===== Material provided

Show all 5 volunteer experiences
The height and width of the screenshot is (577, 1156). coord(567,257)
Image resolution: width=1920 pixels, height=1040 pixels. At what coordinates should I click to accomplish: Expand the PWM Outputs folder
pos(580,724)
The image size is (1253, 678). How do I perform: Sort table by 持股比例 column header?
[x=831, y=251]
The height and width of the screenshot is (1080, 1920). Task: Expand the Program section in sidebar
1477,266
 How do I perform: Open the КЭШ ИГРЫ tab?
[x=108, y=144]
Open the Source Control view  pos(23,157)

==========

_Task goal_.
Reproduce every line of the material above verbatim, keeping the original order.

_Answer to the problem_.
Show all 5 volunteer experiences
The height and width of the screenshot is (577, 1156). coord(567,257)
Image resolution: width=1920 pixels, height=1040 pixels. At what coordinates should I click to accomplish: Expand the PWM Outputs folder
pos(580,724)
The image size is (1253, 678). How do I perform: Sort table by 持股比例 column header?
[x=831, y=251]
The height and width of the screenshot is (1080, 1920). Task: Expand the Program section in sidebar
1477,266
 How do I perform: Open the КЭШ ИГРЫ tab?
[x=108, y=144]
Open the Source Control view  pos(23,157)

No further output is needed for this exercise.